** START **
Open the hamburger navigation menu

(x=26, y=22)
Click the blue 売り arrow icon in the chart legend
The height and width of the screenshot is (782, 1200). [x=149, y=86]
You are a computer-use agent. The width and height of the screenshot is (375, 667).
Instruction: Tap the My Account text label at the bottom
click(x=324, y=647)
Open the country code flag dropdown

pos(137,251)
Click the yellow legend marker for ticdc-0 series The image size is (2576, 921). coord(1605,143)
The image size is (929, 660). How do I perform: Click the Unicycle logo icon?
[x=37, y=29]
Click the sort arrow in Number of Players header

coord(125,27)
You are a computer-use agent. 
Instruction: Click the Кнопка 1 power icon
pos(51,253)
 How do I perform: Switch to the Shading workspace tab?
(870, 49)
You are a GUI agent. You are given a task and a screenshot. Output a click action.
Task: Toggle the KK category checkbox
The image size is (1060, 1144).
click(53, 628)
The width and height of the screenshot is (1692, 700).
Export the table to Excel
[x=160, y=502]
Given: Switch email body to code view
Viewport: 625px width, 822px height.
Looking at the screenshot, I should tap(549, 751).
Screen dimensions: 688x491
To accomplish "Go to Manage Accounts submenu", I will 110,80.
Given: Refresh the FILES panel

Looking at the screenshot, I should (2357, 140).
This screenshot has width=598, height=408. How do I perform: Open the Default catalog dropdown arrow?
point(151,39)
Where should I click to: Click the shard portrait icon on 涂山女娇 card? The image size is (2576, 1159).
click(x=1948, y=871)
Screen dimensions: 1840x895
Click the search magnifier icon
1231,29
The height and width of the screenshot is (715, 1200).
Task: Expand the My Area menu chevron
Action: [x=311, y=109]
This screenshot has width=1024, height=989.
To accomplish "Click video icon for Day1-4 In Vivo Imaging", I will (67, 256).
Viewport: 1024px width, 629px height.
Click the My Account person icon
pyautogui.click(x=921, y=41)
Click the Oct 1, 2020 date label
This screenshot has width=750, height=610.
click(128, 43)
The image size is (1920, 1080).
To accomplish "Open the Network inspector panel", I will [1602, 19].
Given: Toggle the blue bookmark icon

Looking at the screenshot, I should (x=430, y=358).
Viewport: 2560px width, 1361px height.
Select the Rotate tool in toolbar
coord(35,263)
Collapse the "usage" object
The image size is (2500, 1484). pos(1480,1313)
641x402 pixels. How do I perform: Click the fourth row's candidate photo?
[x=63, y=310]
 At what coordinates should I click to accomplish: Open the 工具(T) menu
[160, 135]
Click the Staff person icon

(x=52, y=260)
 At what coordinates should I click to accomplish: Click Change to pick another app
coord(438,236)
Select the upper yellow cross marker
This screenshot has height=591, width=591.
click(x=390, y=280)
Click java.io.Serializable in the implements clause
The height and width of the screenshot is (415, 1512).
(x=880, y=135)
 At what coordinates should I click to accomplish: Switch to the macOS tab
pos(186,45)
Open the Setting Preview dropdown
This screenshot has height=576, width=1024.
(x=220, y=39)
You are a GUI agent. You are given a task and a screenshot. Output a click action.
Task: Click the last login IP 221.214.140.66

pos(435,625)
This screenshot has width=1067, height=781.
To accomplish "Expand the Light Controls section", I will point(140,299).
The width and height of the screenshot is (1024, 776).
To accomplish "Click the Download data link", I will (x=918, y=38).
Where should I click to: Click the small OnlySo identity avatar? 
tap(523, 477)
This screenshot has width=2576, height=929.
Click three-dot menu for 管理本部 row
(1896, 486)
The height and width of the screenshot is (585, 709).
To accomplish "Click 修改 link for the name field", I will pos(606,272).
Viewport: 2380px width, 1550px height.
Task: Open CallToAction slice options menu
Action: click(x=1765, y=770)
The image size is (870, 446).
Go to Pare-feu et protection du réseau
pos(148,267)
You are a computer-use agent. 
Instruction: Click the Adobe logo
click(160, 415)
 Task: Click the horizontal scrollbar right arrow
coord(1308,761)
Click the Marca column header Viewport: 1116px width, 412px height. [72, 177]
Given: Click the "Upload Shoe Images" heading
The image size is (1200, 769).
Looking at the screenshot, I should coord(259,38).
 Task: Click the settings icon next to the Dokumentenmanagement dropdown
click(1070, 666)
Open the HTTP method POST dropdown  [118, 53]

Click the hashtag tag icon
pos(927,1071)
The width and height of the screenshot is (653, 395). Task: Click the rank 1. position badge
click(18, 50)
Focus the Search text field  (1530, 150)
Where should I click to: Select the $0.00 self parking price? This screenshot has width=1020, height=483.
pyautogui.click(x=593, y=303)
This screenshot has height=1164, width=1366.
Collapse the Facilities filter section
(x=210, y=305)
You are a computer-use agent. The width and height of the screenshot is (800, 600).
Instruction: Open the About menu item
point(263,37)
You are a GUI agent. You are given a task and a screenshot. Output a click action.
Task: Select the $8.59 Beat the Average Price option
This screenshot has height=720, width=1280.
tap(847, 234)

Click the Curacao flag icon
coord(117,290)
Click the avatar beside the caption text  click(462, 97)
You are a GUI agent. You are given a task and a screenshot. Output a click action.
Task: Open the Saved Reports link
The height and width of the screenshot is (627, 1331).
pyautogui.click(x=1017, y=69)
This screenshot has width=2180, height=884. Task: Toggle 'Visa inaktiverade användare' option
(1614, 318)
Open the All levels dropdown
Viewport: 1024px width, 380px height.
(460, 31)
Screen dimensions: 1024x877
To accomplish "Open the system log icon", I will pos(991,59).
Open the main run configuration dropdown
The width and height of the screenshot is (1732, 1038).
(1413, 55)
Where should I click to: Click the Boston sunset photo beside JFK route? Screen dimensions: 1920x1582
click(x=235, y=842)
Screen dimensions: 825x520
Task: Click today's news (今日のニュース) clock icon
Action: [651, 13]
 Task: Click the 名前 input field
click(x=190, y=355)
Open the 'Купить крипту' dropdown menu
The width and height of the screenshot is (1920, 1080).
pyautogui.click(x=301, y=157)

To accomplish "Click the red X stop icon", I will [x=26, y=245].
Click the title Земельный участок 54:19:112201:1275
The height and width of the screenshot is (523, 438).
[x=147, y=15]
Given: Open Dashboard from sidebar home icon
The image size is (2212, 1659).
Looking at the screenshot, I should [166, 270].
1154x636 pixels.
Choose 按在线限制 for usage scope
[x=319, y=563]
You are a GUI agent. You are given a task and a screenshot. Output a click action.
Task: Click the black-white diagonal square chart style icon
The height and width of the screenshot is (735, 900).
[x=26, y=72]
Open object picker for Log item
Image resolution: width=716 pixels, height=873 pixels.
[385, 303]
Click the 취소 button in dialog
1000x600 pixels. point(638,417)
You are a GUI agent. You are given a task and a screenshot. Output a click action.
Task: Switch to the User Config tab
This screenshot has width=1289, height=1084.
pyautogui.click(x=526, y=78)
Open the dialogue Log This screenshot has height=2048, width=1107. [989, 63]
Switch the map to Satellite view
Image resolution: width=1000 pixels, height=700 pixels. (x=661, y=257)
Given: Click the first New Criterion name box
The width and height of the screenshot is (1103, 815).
** END **
> [Task requirements] Change every "GUI agent" in all of the lines above to "screen assistant", and write the lines out again with nothing else altered.

> [Written solution]
Open the hamburger navigation menu

(x=26, y=22)
Click the blue 売り arrow icon in the chart legend
The height and width of the screenshot is (782, 1200). [x=149, y=86]
You are a computer-use agent. The width and height of the screenshot is (375, 667).
Instruction: Tap the My Account text label at the bottom
click(x=324, y=647)
Open the country code flag dropdown

pos(137,251)
Click the yellow legend marker for ticdc-0 series The image size is (2576, 921). coord(1605,143)
The image size is (929, 660). How do I perform: Click the Unicycle logo icon?
[x=37, y=29]
Click the sort arrow in Number of Players header

coord(125,27)
You are a computer-use agent. 
Instruction: Click the Кнопка 1 power icon
pos(51,253)
 How do I perform: Switch to the Shading workspace tab?
(870, 49)
You are a screen assistant. You are given a task and a screenshot. Output a click action.
Task: Toggle the KK category checkbox
The image size is (1060, 1144).
click(53, 628)
The width and height of the screenshot is (1692, 700).
Export the table to Excel
[x=160, y=502]
Given: Switch email body to code view
Viewport: 625px width, 822px height.
Looking at the screenshot, I should tap(549, 751).
Screen dimensions: 688x491
To accomplish "Go to Manage Accounts submenu", I will 110,80.
Given: Refresh the FILES panel

Looking at the screenshot, I should (2357, 140).
This screenshot has width=598, height=408. How do I perform: Open the Default catalog dropdown arrow?
point(151,39)
Where should I click to: Click the shard portrait icon on 涂山女娇 card? The image size is (2576, 1159).
click(x=1948, y=871)
Screen dimensions: 1840x895
Click the search magnifier icon
1231,29
The height and width of the screenshot is (715, 1200).
Task: Expand the My Area menu chevron
Action: [x=311, y=109]
This screenshot has width=1024, height=989.
To accomplish "Click video icon for Day1-4 In Vivo Imaging", I will (67, 256).
Viewport: 1024px width, 629px height.
Click the My Account person icon
pyautogui.click(x=921, y=41)
Click the Oct 1, 2020 date label
This screenshot has width=750, height=610.
click(128, 43)
The image size is (1920, 1080).
To accomplish "Open the Network inspector panel", I will [1602, 19].
Given: Toggle the blue bookmark icon

Looking at the screenshot, I should (x=430, y=358).
Viewport: 2560px width, 1361px height.
Select the Rotate tool in toolbar
coord(35,263)
Collapse the "usage" object
The image size is (2500, 1484). pos(1480,1313)
641x402 pixels. How do I perform: Click the fourth row's candidate photo?
[x=63, y=310]
 At what coordinates should I click to accomplish: Open the 工具(T) menu
[160, 135]
Click the Staff person icon

(x=52, y=260)
 At what coordinates should I click to accomplish: Click Change to pick another app
coord(438,236)
Select the upper yellow cross marker
This screenshot has height=591, width=591.
click(x=390, y=280)
Click java.io.Serializable in the implements clause
The height and width of the screenshot is (415, 1512).
(x=880, y=135)
 At what coordinates should I click to accomplish: Switch to the macOS tab
pos(186,45)
Open the Setting Preview dropdown
This screenshot has height=576, width=1024.
(x=220, y=39)
You are a screen assistant. You are given a task and a screenshot. Output a click action.
Task: Click the last login IP 221.214.140.66

pos(435,625)
This screenshot has width=1067, height=781.
To accomplish "Expand the Light Controls section", I will point(140,299).
The width and height of the screenshot is (1024, 776).
To accomplish "Click the Download data link", I will (x=918, y=38).
Where should I click to: Click the small OnlySo identity avatar? 
tap(523, 477)
This screenshot has width=2576, height=929.
Click three-dot menu for 管理本部 row
(1896, 486)
The height and width of the screenshot is (585, 709).
To accomplish "Click 修改 link for the name field", I will pos(606,272).
Viewport: 2380px width, 1550px height.
Task: Open CallToAction slice options menu
Action: click(x=1765, y=770)
The image size is (870, 446).
Go to Pare-feu et protection du réseau
pos(148,267)
You are a computer-use agent. 
Instruction: Click the Adobe logo
click(160, 415)
 Task: Click the horizontal scrollbar right arrow
coord(1308,761)
Click the Marca column header Viewport: 1116px width, 412px height. [72, 177]
Given: Click the "Upload Shoe Images" heading
The image size is (1200, 769).
Looking at the screenshot, I should coord(259,38).
 Task: Click the settings icon next to the Dokumentenmanagement dropdown
click(1070, 666)
Open the HTTP method POST dropdown  [118, 53]

Click the hashtag tag icon
pos(927,1071)
The width and height of the screenshot is (653, 395). Task: Click the rank 1. position badge
click(18, 50)
Focus the Search text field  (1530, 150)
Where should I click to: Select the $0.00 self parking price? This screenshot has width=1020, height=483.
pyautogui.click(x=593, y=303)
This screenshot has height=1164, width=1366.
Collapse the Facilities filter section
(x=210, y=305)
You are a computer-use agent. The width and height of the screenshot is (800, 600).
Instruction: Open the About menu item
point(263,37)
You are a screen assistant. You are given a task and a screenshot. Output a click action.
Task: Select the $8.59 Beat the Average Price option
This screenshot has height=720, width=1280.
tap(847, 234)

Click the Curacao flag icon
coord(117,290)
Click the avatar beside the caption text  click(462, 97)
You are a screen assistant. You are given a task and a screenshot. Output a click action.
Task: Open the Saved Reports link
The height and width of the screenshot is (627, 1331).
pyautogui.click(x=1017, y=69)
This screenshot has width=2180, height=884. Task: Toggle 'Visa inaktiverade användare' option
(1614, 318)
Open the All levels dropdown
Viewport: 1024px width, 380px height.
(460, 31)
Screen dimensions: 1024x877
To accomplish "Open the system log icon", I will pos(991,59).
Open the main run configuration dropdown
The width and height of the screenshot is (1732, 1038).
(1413, 55)
Where should I click to: Click the Boston sunset photo beside JFK route? Screen dimensions: 1920x1582
click(x=235, y=842)
Screen dimensions: 825x520
Task: Click today's news (今日のニュース) clock icon
Action: [651, 13]
 Task: Click the 名前 input field
click(x=190, y=355)
Open the 'Купить крипту' dropdown menu
The width and height of the screenshot is (1920, 1080).
pyautogui.click(x=301, y=157)

To accomplish "Click the red X stop icon", I will [x=26, y=245].
Click the title Земельный участок 54:19:112201:1275
The height and width of the screenshot is (523, 438).
[x=147, y=15]
Given: Open Dashboard from sidebar home icon
The image size is (2212, 1659).
Looking at the screenshot, I should [166, 270].
1154x636 pixels.
Choose 按在线限制 for usage scope
[x=319, y=563]
You are a screen assistant. You are given a task and a screenshot. Output a click action.
Task: Click the black-white diagonal square chart style icon
The height and width of the screenshot is (735, 900).
[x=26, y=72]
Open object picker for Log item
Image resolution: width=716 pixels, height=873 pixels.
[385, 303]
Click the 취소 button in dialog
1000x600 pixels. point(638,417)
You are a screen assistant. You are given a task and a screenshot. Output a click action.
Task: Switch to the User Config tab
This screenshot has width=1289, height=1084.
pyautogui.click(x=526, y=78)
Open the dialogue Log This screenshot has height=2048, width=1107. [989, 63]
Switch the map to Satellite view
Image resolution: width=1000 pixels, height=700 pixels. (x=661, y=257)
Given: Click the first New Criterion name box
The width and height of the screenshot is (1103, 815).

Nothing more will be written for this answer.